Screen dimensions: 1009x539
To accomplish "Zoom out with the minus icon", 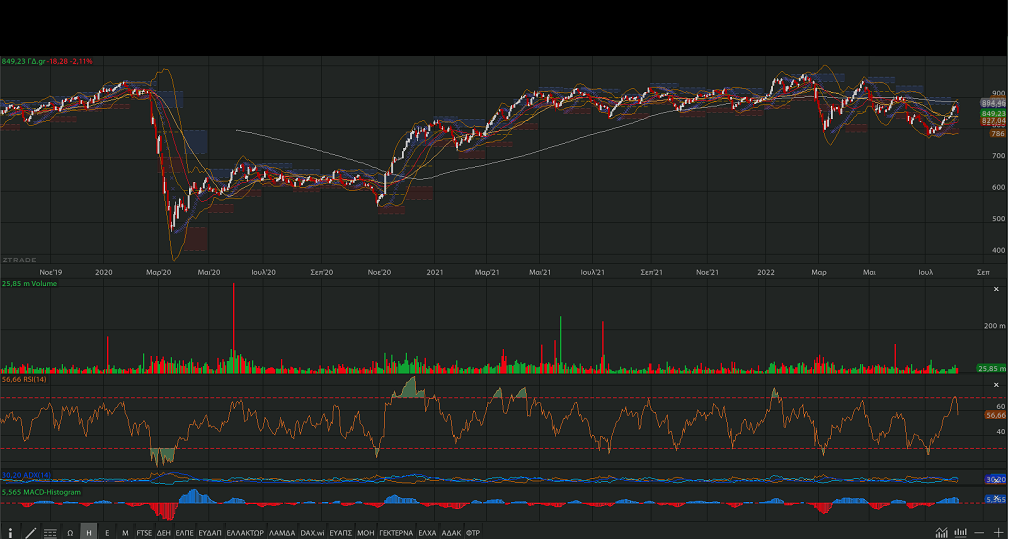I will click(979, 532).
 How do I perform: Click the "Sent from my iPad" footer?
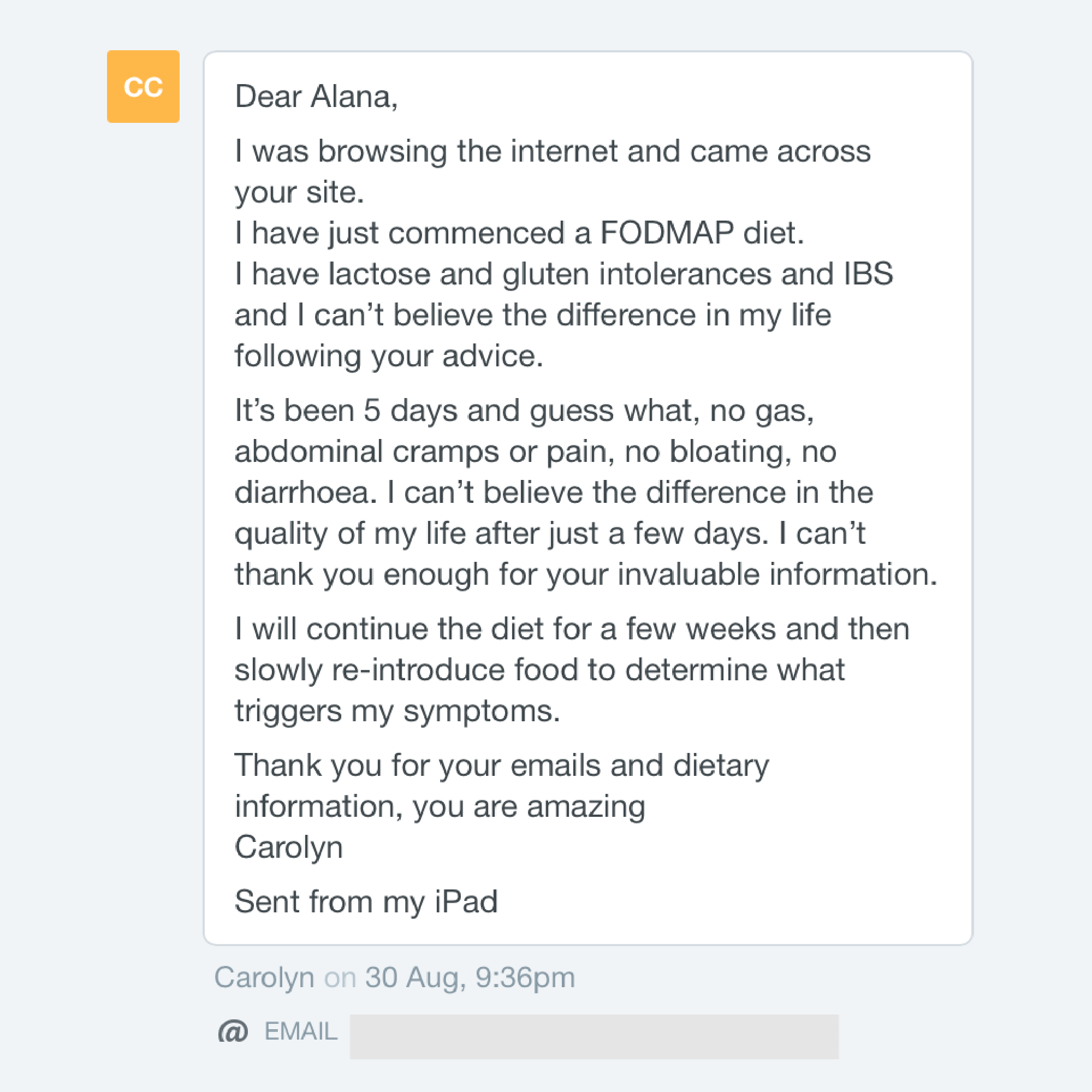coord(366,901)
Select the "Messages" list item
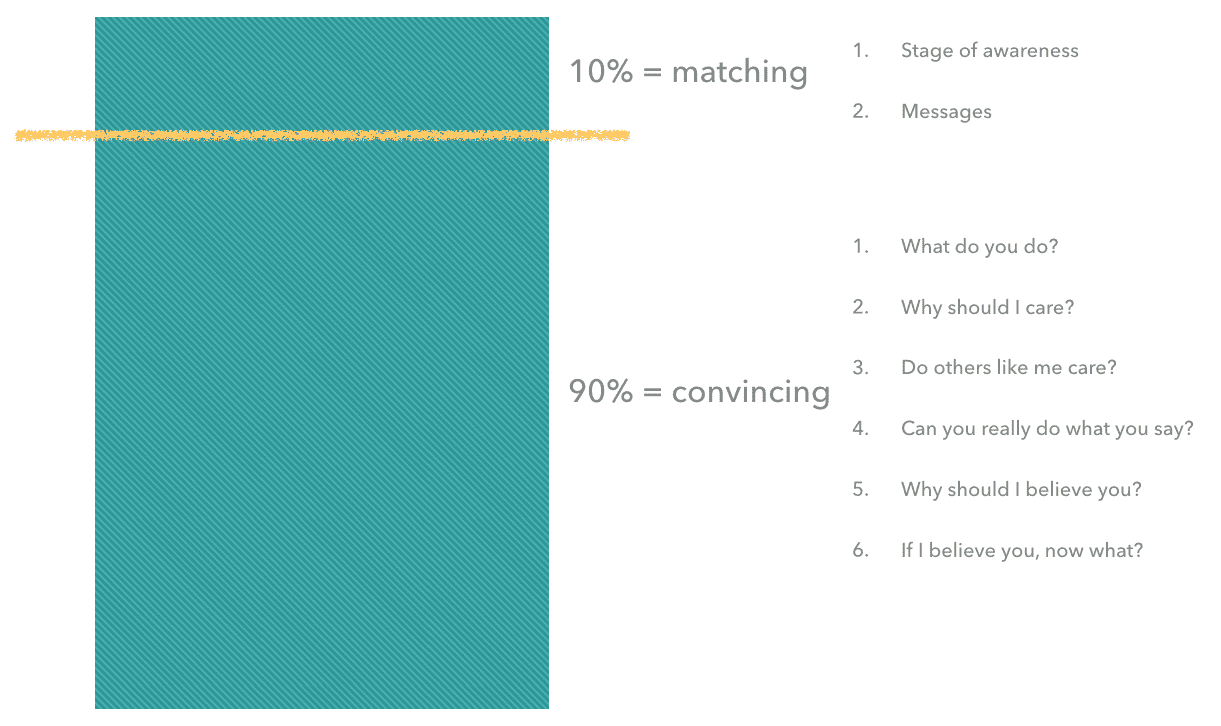The image size is (1221, 726). [x=946, y=112]
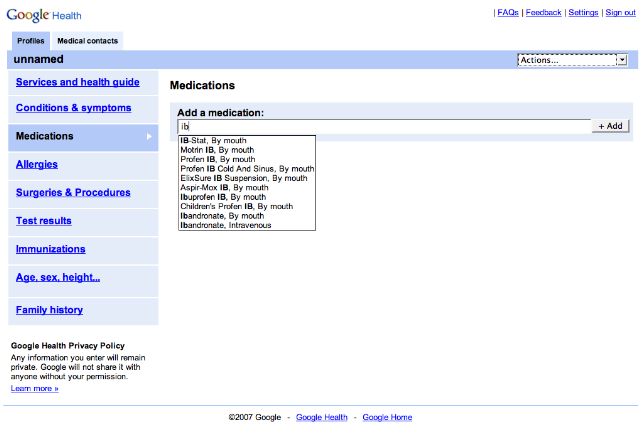This screenshot has width=640, height=423.
Task: Click Learn more about privacy policy
Action: click(x=35, y=389)
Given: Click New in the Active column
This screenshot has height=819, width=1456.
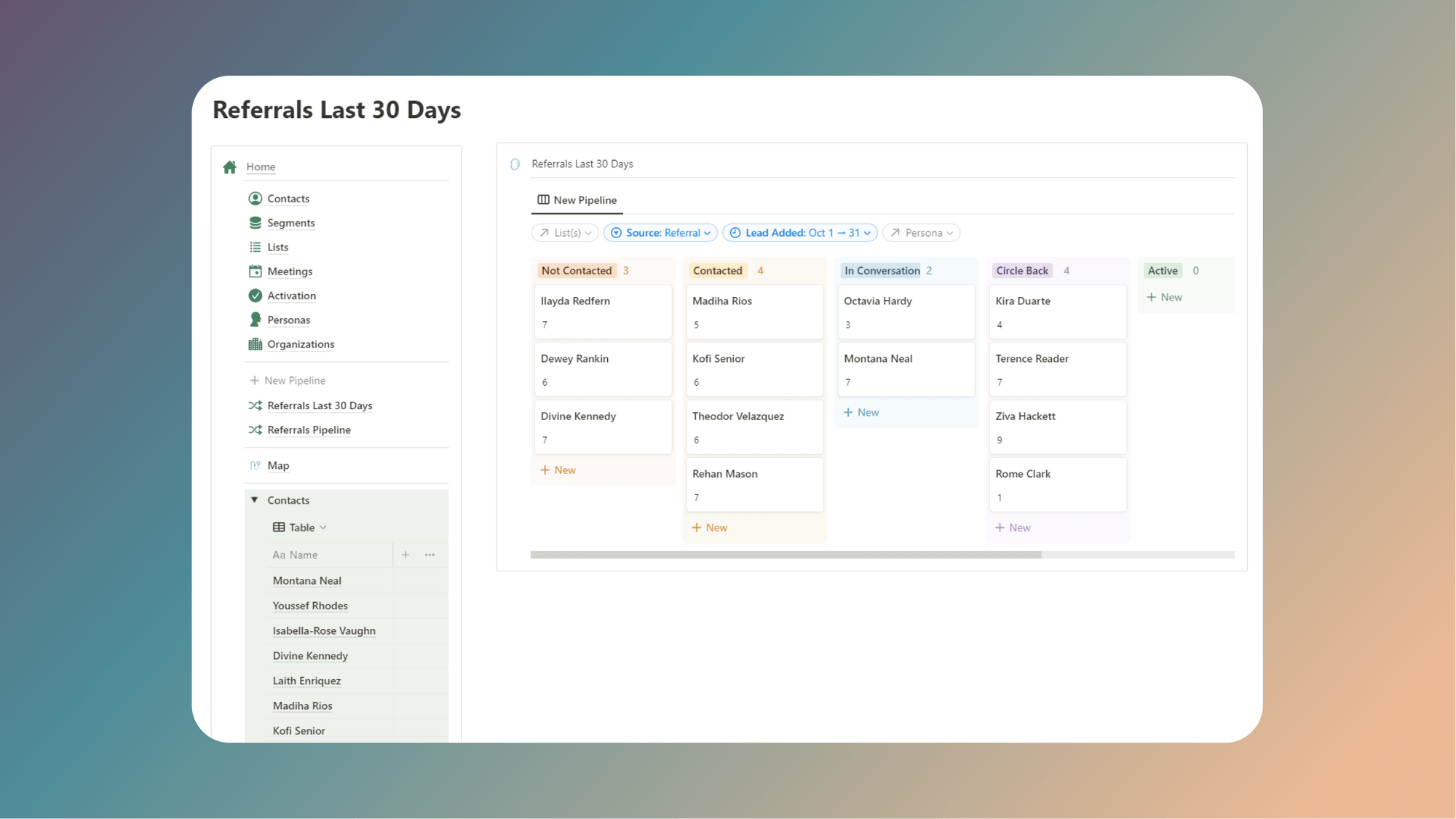Looking at the screenshot, I should pyautogui.click(x=1165, y=297).
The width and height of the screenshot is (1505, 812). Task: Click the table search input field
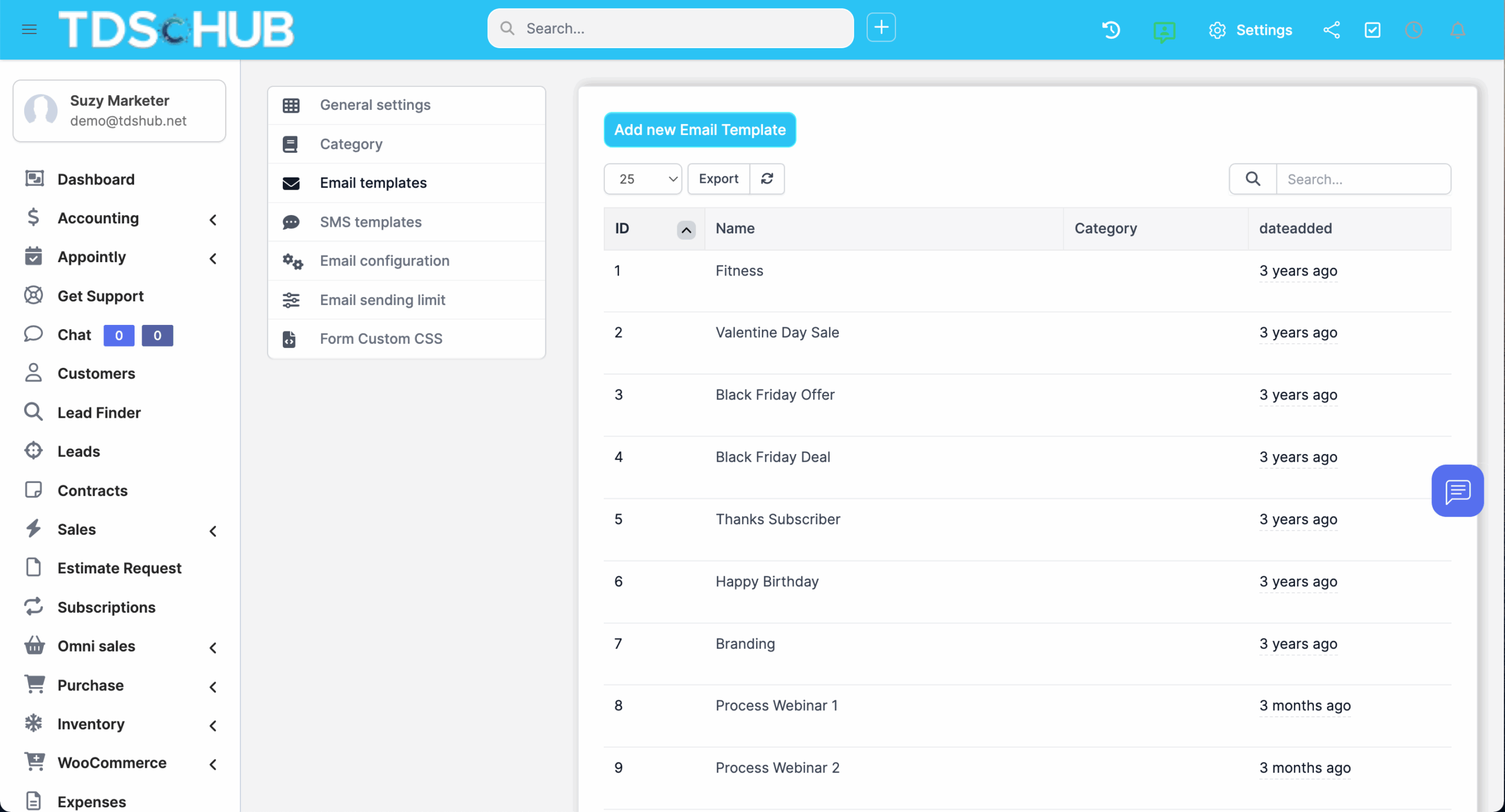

### [What this task involves]
Extract, word for word, the portion of the listing that begins with the line containing "How do I perform: Click" and continues through the end of the listing, including that first line. Omit the pictures from your answer.

### [Answer to this task]
 How do I perform: Click the "Sent from my iPad" footer?
coord(366,901)
Select the "Messages" list item
The image size is (1221, 726). [x=946, y=112]
This screenshot has width=640, height=423.
Task: Click Learn more about privacy policy
Action: click(x=35, y=389)
Given: Click New in the Active column
This screenshot has height=819, width=1456.
Looking at the screenshot, I should pyautogui.click(x=1165, y=297).
The width and height of the screenshot is (1505, 812). Task: Click the table search input field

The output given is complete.